CHALLENGES =
A. Answer these questions from the passage on meromorphic functions:
(i) Which small function a(z) is paired with f_1(z) = e^z + 4z^3 + 2?
(ii) For f_2 with a(z) = z^2, what does f_2(z+c) − a(z) equal?
(iii) In the result credited to Chen and Shon, what is the function a(z)?
B. Print everything in the passage on meromorphic functions from "For a meromorphic function f(z)" down to "6 of [11]).".

SUPPLIED PASSAGE =

---------------

For a meromorphic function f(z) and a small function a(z), we see that there are many examples to show that either \(f(z)-a(z)\) may have no zero, for example \(f_1(z)=e^z+4z^3+2, a(z)=4z^3+2\), or \(f(z+c)-a(z)\), or \(\Delta _cf(z)-a(z)=f(z+c)-f(z)-a(z)\) may have only finitely many zeros. For example, for the function \(f_2(z)=e^z+(z-c)^2, a(z)=z^2\), \(f_2(z+c)-a(z)=e^{z+c}\), and \(\Delta _{2\pi i}f_2(z)-a(z)=-\,(z-2\pi i)^2\) have only finitely many zeros. Even if for a meromorphic function of small growth, Chen and Shon show that there exists a meromorphic function \(f_0(z)\) such that \(\sigma (f_0)<1\) and \(\Delta _cf_0(z)-a(z)=f_0(z+c)-f_0(z)-a(z)\) has only finitely many zeros, where \(a(z)\equiv z\) (see Theorem 6 of [11]).

---------------

DATA SHOWN =
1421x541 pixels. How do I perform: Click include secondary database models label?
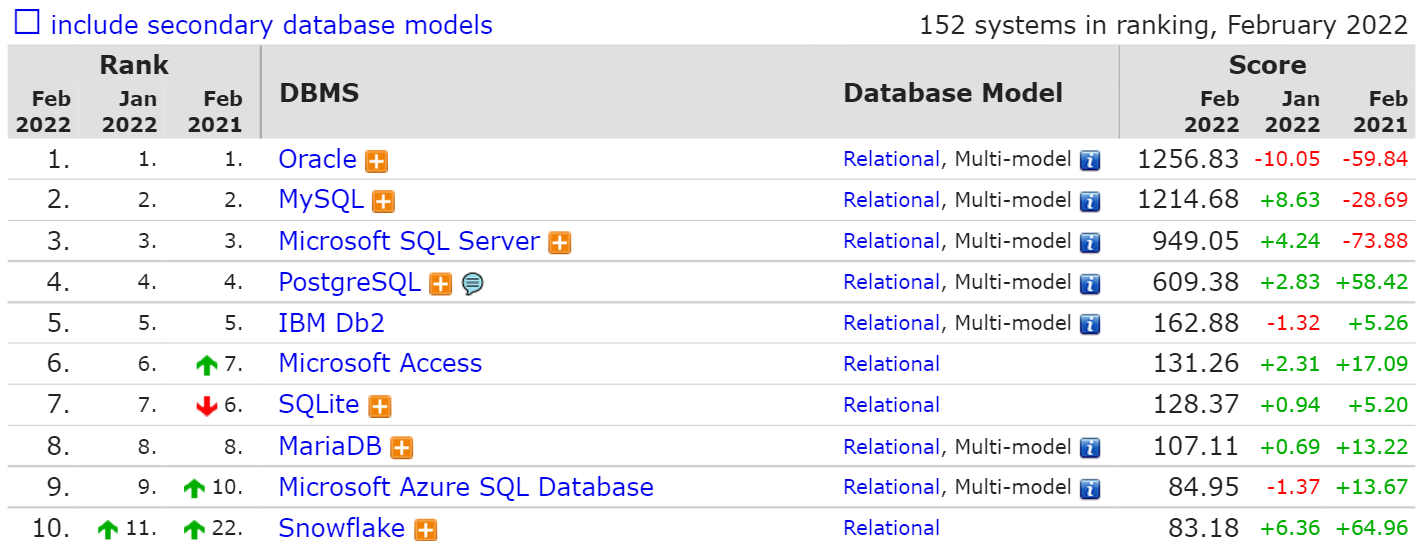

---------------

SOLUTION LIST =
A.
(i) a(z) = 4z^3 + 2
(ii) e^{z+c}
(iii) a(z) ≡ z

B.
For a meromorphic function f(z) and a small function a(z), we see that there are many examples to show that either \(f(z)-a(z)\) may have no zero, for example \(f_1(z)=e^z+4z^3+2, a(z)=4z^3+2\), or \(f(z+c)-a(z)\), or \(\Delta _cf(z)-a(z)=f(z+c)-f(z)-a(z)\) may have only finitely many zeros. For example, for the function \(f_2(z)=e^z+(z-c)^2, a(z)=z^2\), \(f_2(z+c)-a(z)=e^{z+c}\), and \(\Delta _{2\pi i}f_2(z)-a(z)=-\,(z-2\pi i)^2\) have only finitely many zeros. Even if for a meromorphic function of small growth, Chen and Shon show that there exists a meromorphic function \(f_0(z)\) such that \(\sigma (f_0)<1\) and \(\Delta _cf_0(z)-a(z)=f_0(z+c)-f_0(z)-a(z)\) has only finitely many zeros, where \(a(z)\equiv z\) (see Theorem 6 of [11]).